Wir haben zweitens das Problem der Medienkonvergenz. Moderner Journalismus im Internetzeitalter ist crossmedial. Onlinejournalismus ist fast immer eine Kombination aus Text, Bild, Video- und Audioinhalten. Presseähnlichkeit als Kriterium hat sich also eigentlich überholt. Wir haben auch das Problem von Barrierefreiheit. Textinhalte lassen sich von Menschen mit Behinderungen relativ einfach in ein wahrnehmbares Format umwandeln. Diese werden also jedenfalls Leidtragende einer Beschränkung des Textanteils in öffentlich-rechtlichen Angeboten sein. Machen wir uns doch nichts vor: Letztlich wird der Textverzicht die Verlage nicht retten. Schauen wir in die USA, wo das Zeitungssterben besonders weit fortgeschritten ist. Dort gibt es gar keine nennenswerte öffentlich-rechtliche Konkurrenz.

Schauen wir aber noch einmal auf das Nutzerverhalten, auf das auch schon Vorredner hingewiesen haben. Laut „Reuters Institute Digital News Report“ für Deutschland sagen 60% der Befragten über alle Altersgruppen hinweg, dass sie Nachrichten meist in schriftlicher Form lesen und sich höchstens gelegentlich einmal ein Video online ansehen. Für die Öffentlich-Rechtlichen befürchte ich da viel rausgeschmissenes Geld.

Mit weniger Texten bekommen die Beitragszahlenden weniger, mobil unpraktischeren und schlechter auffindbaren Journalismus für ihr Geld. Ich halte diesen Weg kurzfristig für falsch, und er unterminiert langfristig auch die Legitimität öffentlich-rechtlicher Angebote im Netz.

(Beifall DIE LINKE)      

Deswegen wäre es aus unserer Sicht wegweisender gewesen, das Verbot presseähnlicher Angebote ersatzlos zu streichen.

(Beifall DIE LINKE)

Jetzt noch ein Gedanke zur anderen Seite dieses Problems. Diese – in Sachen Presseähnlichkeit aus meiner Sicht – Kapitulation der Öffentlich-Rechtlichen vor der Verlegerlobby wurde damit kompensiert, dass die Standzeiten in den Mediatheken verlängert werden. Ich höre jetzt häufig, dass dies doch jetzt eigentlich selbstverständlich sei, weil diese Produktionen mit unserer Abgabe bezahlt seien und deswegen auch unbegrenzt zur Verfügung stehen sollten. Das Problem ist: Diese Darstellung ist leider falsch.

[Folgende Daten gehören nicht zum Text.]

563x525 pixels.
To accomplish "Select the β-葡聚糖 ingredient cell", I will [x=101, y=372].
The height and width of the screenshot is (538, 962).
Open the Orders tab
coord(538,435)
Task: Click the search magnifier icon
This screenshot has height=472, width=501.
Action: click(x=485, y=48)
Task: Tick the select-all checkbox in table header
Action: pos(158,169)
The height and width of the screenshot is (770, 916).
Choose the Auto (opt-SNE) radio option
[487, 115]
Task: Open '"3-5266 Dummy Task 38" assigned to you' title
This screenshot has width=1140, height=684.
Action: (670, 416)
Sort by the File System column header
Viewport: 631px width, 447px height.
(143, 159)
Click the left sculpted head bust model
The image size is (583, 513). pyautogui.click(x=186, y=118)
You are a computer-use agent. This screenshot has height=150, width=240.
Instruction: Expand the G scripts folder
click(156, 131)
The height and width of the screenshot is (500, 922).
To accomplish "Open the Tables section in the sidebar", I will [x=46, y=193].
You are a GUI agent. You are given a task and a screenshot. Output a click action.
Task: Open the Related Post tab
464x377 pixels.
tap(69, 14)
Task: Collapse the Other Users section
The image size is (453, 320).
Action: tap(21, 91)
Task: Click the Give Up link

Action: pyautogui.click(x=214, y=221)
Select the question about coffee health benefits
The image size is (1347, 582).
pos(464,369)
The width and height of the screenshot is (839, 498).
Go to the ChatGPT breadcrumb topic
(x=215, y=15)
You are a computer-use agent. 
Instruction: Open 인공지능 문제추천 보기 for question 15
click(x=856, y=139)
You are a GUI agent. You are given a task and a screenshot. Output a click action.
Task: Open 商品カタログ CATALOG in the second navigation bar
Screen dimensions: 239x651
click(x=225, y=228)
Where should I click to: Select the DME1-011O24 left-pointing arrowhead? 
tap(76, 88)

Die Urheber und Leistungsschutzberechtigten, also diejenigen, die für die Produktion verantwortlich sind, die sie gemacht haben, werden schlicht und ergreifend nicht ordentlich bezahlt. Sie müssen sich über Angebote ihrer Filme z. B. als Downloadangebot im Internet gegenfinanzieren. Wenn dann die Mediathekenzeiten verlängert werden, muss das notwendigerweise zur Folge haben, dass diese Produzierenden und diese Kulturschaffenden zukünftig deutlich besser bezahlt werden. Im Zweifelsfall müssen da Verträge auch nachgebessert werden.

(Beifall DIE LINKE)

(Vizepräsident Dr. h.c. Jörg-Uwe Hahn: Herr Kollege, Ihre Redezeit ist um.)

Herr Präsident, ich komme zum Schluss. – Wir werden dies weiter diskutieren, wohl wissend, dass wir bei diesen Rundfunkänderungsstaatsverträgen zwar diskutieren können, aber im Grunde genommen nur zustimmen oder ablehnen können. Ich hoffe trotzdem, dass ich die Problematik deutlich gemacht habe. – Vielen Dank.